The Architect

A Technical Architects Thoughts

March 1st, 2010

For those of you who don’t now what Nirvana is, Nirvana is a a low latency platform (middleware).  It is a middleware technology that securely and quickly streams real-time data between server and client/s.

Nirvana supports three messaging paradigms:

Publish/Subscribe

Publish/Subscribe is an asynchronous messaging model where the sender (publisher) of a message and the consumer (subscriber) of a message are decoupled, the two share a common topic or channel. The publisher publishes data to the channel. The channel exists with the Nirvana realm server. As messages arrives on a channel the server automatically sends them onto all consumers subscribed to the channel. Nirvana supports multiple publishers and subscribers on a single channel.

Message Queue

Like Pub/Sub Message Queues decouple the publisher or sender of data from the consumer of data. The Nirvana realm server manages the fan out of messages to consumers. Unlike Pub/Sub only one consumber can read a message from a queue. If more than one consumer is subscribed to a queue then the messages are distributed in a round-robin fashion.

Peer to Peer

Peer to Peer provides a direct communications path between an instance of a service and the client requiring access to the service. The Nirvana realm server brokers the relationship between the service and the client and in doing so becomes transparent as messages pass through it.

Flex Native Interface

The Nirvana Native Communication Protocol will soon be available for Flex, removing the overhead of composing and decomposing data from some kind of String representation.  The advantage is that now Byte Arrays will be transported (much leaner and therefore faster), which enables developers to take advantage of frameworks such as Googles Protocol buffers.  Microsoft Silverlight has always had the native implementation, but soon Adobe Flex will compete on the same level.  A cut down version of the Flex Native interface should be available by the end of Q2 2010.

March 1st, 2010

I have been looking into middleware solutions as a push mechanism between server and client.  One of the aspects that I had to consider was latency.  Hence it was important to find a lean technology agnostic transport format.  Most server-client platforms use a serialization technique to serialize into a leaner data format, and then de-serialize on the receiving end.  So in my search for a technology I now had to consider speed of serialization.
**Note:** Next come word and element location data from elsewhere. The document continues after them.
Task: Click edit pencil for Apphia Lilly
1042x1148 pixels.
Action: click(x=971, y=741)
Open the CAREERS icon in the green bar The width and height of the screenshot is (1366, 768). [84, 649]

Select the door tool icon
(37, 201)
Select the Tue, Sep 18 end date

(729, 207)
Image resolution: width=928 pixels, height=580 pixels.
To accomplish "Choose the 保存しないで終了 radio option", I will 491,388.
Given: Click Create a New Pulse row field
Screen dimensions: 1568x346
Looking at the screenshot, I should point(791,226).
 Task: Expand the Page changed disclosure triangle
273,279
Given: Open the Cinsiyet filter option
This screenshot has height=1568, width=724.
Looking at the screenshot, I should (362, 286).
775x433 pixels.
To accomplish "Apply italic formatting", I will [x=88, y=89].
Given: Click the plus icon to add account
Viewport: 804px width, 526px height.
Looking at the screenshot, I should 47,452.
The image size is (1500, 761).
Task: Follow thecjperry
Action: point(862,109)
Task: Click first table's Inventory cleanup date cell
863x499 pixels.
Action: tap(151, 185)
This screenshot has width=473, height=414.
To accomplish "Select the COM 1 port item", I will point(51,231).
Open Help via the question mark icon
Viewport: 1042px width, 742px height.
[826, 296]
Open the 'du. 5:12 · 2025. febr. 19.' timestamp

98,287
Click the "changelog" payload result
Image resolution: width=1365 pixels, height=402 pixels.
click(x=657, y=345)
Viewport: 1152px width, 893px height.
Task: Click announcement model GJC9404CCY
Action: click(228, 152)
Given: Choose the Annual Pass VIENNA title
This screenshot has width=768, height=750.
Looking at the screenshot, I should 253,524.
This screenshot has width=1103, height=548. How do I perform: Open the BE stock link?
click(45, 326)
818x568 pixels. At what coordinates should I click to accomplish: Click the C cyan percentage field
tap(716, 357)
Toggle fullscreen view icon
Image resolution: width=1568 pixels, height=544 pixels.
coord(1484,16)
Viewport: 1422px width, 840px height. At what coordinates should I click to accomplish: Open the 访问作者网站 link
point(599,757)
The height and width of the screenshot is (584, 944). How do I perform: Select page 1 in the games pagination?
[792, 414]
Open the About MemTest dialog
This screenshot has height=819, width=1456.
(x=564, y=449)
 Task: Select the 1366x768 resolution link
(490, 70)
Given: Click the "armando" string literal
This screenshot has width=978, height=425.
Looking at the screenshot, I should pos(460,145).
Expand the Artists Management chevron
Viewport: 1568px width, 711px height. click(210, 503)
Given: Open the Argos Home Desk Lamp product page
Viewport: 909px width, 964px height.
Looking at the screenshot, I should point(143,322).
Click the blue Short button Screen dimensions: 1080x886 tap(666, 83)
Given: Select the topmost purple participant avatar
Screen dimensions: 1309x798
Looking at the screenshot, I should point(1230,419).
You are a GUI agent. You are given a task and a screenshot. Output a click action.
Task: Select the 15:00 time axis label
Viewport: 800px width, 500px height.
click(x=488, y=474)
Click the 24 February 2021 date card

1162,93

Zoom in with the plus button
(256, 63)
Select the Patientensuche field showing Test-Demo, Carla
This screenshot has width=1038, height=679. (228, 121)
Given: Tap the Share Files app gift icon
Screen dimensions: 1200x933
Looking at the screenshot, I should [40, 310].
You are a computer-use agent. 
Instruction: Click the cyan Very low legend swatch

Many languages offer native serialization APIs, but when serializing the data using the native API, Metadata about the class is serialized into the output too.  I needed to find a technology that would serialize only the data values and not the additional Metadata about the object serialized.

I also needed to identify the best data format to serialize to.  XML (SOAP), strings and data dictionaries are common data formats, but a Byte Array is far more efficient, and is the proper serialization format when dealing with a client and server platform that are built on the same technology.

I came across two technologies ‘Google Protocol Buffers’ and ‘Apache Avro’:

Google Protocol Buffers

Protocol Buffers is a serialisation format with an interface description language developed by Google.  It is available under free software, open source license.  Protocol Buffers design goals are emphasized performance and simplicity.  It is a language and platform neutral technology that is an extensible mechanism for serializing structured data.

It works by you defining how you want your data to be structured via proto files, which are simply structure text files.  Once you have decided the structure in your proto file, the proto executable is called on it, and a generated class (Adobe Actionscript 3, Java, C, C++, Python) is produced.  The class can be generated into multiple different technologies, which means the class can be generated for the client and server technologies.  Thus securing a data contract (which is type safe) between the two.  The protocol buffer technology provides the ability to update the data structure without breaking deployed programs that are compiled against the old format.

Protocol buffers claims it takes between 100 to 200 nanoseconds to parse.   As the overhead of the data structure is not needed in protocol buffers, only the object fields’ values is serialized.  Protocol buffers will find the most compact serialisation technique for a particular data type (always primitives), and only serialize fields that are not null.

Apache Avro

Avro is another very recent serialisation system.  It provides rich data structures that are compact, and are transported in a binary data format.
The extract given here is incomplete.